Most who know me know I bath my dogs frequently. I've noticed Seth, my dog with shorter hair, gets stinkier more quickly than LiLo. Seppel is no different and gets smelly really quickly - especially since he and Seth play pretty hard in the yard and get gross. At work we have a tub with a ramp, I was really surprised that it didn't take much coaxing and Seppel happily climbed the ramp and got into the tub. Baths are not his favorite thing, but he willingly gets in the tub and stands in there to be bathed.  

Face to Face
Around the time I got Seppel this incident occured:
Colorado news anchor bit in face.
It kind of shocks me the amount of crap the reporter, who is a VICTIM got because she couldn't read the dog. Unless you're really keyed into dog body language, the dog didn't really give much warning. As a dog person I know not to get into the face of a dog I don't know, but the average person doesn't. In the video the owner is holding onto the dog very tightly, it makes me wonder if the dog in every day life is not that friendly to begin with. I'm not saying the reporter should not have been more careful, but more often than not I've seen people lean over dogs - they have no clue that it is not a good position to be in. All of this being said, I figured this would be my good dog test. The few times I've gone to kiss his forehead he hasn't offered to bite my face off ;)

Blood Draws
With Seth and LiLo I can draw a blood sample from a rear leg no problem. Seth and LiLo are also fine if I do have someone hold off a leg for me, they don't mind being restrained. After Seppel had been here for a few months he started getting skin infections and sneezing a lot. I decided to send out bloodwork to test for allergies - you have to draw at least 12mls of blood. I remember holding him for Danielle to draw it. I remember saying "Do you want a muzzle?" and she replied "Is he going to bite me?!" and I said "I don't know." and we proceeded with the blood draw. He didn't move an inch and didn't make a peep.

Allergy Shots
When the allergy serum came I started giving him the shots. The first few injections he was great, but one day he cried and whipped around - which freaked me out. I had coworkers do a few of the injections for me because I was spooked, but eventually I grew a pair and started giving them to him again. I give him his injections myself, by myself, and he takes them like a champ.
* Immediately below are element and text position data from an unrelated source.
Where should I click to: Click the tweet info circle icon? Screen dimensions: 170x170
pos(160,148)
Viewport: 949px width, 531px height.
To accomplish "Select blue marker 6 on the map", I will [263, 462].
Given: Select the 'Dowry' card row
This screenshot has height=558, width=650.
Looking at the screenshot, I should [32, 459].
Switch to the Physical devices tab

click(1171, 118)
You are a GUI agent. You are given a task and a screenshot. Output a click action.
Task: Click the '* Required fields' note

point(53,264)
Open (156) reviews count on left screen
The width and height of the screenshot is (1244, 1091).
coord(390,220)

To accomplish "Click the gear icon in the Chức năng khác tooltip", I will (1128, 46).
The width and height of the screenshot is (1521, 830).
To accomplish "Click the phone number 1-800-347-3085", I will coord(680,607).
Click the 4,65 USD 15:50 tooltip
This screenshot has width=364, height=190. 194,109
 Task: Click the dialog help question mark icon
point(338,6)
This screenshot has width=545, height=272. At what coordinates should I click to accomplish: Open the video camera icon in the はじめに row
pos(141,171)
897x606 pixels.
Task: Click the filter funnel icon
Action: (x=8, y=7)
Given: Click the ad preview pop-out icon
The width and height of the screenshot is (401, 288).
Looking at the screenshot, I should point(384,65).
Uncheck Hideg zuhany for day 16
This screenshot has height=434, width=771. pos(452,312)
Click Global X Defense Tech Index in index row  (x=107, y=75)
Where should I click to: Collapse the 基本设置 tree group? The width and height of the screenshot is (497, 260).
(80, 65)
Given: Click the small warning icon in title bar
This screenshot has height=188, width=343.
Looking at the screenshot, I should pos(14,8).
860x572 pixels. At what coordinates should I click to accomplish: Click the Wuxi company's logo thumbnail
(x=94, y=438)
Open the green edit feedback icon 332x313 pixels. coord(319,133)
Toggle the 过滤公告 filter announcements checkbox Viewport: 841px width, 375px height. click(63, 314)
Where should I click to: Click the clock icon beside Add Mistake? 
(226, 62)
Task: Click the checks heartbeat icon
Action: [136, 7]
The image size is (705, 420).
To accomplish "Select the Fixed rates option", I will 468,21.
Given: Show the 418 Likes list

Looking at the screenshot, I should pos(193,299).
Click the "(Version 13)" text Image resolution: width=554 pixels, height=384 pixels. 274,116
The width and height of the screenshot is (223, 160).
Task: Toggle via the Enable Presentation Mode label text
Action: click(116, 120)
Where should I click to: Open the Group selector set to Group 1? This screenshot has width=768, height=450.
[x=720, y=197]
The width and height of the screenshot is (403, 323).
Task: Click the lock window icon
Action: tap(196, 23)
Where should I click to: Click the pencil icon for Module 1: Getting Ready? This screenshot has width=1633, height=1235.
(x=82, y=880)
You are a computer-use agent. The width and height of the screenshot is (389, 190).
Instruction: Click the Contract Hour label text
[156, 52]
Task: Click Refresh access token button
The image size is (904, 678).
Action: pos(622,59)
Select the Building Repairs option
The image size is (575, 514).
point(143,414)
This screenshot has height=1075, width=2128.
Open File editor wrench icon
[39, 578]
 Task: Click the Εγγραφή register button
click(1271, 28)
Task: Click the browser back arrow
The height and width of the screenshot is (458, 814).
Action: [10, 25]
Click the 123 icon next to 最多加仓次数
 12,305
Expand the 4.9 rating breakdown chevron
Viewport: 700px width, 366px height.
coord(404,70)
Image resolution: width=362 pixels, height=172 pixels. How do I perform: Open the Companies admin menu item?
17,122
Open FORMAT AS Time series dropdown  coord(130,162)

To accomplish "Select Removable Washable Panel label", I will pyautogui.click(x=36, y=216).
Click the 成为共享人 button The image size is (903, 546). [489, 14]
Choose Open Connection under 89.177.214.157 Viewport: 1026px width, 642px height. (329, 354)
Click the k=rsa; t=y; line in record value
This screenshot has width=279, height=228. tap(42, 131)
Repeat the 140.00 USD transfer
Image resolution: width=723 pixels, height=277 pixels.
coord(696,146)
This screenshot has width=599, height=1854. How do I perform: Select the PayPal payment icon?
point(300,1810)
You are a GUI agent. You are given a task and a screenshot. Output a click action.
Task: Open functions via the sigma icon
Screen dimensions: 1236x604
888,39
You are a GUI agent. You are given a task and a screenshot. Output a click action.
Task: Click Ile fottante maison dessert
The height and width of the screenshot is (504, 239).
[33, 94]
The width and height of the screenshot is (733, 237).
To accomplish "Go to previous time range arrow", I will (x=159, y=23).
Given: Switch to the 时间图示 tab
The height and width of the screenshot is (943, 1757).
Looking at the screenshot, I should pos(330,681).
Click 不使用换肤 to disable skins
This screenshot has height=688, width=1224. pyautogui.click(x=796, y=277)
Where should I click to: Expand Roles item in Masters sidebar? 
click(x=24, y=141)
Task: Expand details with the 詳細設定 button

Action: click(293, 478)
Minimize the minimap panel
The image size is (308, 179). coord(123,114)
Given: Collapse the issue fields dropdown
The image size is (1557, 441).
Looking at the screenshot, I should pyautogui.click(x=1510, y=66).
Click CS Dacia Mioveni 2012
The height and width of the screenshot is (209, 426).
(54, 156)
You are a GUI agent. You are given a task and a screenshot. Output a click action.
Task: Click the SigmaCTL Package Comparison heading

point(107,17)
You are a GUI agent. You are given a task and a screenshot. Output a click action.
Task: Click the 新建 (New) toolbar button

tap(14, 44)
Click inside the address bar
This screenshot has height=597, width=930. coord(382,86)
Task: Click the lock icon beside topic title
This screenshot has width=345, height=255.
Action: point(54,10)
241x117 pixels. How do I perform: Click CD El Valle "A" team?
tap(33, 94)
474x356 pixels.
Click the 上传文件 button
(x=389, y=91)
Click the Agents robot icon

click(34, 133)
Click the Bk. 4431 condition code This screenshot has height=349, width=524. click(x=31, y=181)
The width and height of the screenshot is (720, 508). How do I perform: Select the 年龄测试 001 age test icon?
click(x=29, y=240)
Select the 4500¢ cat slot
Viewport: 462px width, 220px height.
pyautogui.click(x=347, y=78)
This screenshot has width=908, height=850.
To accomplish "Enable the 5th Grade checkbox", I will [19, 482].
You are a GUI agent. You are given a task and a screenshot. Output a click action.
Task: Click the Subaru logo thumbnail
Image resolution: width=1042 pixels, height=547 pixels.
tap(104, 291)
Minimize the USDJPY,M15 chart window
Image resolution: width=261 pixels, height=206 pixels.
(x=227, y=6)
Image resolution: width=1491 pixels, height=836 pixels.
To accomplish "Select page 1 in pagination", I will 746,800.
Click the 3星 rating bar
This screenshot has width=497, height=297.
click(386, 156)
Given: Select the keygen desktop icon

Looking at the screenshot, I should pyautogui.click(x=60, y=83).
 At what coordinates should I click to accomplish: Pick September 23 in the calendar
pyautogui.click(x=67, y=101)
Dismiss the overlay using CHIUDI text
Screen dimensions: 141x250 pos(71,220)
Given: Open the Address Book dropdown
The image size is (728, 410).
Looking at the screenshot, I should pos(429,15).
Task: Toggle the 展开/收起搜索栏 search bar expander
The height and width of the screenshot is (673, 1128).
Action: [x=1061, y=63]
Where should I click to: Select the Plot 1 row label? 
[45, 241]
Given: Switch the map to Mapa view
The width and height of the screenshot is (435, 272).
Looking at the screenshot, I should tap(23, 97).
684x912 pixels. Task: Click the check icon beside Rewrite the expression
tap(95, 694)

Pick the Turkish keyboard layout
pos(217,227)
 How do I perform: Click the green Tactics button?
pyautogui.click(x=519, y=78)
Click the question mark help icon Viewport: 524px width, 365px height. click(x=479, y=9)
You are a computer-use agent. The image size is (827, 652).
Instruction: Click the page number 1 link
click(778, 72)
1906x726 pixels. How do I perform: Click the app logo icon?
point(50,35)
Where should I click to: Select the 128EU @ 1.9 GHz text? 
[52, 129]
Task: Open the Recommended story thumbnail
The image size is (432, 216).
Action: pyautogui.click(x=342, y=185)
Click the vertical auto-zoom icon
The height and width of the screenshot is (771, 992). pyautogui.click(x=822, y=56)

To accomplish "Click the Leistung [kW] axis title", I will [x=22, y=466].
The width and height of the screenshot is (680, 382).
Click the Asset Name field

All in all I feel like I have tested this dog a lot. He has never once tried to bite me, he doesn't overreact to unpleasant things. He's completely adjusted to living in a veterinary clinic and he LOVES coming to work. He's definitely grown this past year in terms of accepting new things, when he first arrived he was afraid of the garage door opening and closing - now he brushes under the door as its raising in the morning to run outside. For the most part I'd say he's a pretty stable and willing dog. He can be cautious at times but I think it's better to have a dog who questions things on occasion vs. a dog who does things without thinking and pays for the consequences later.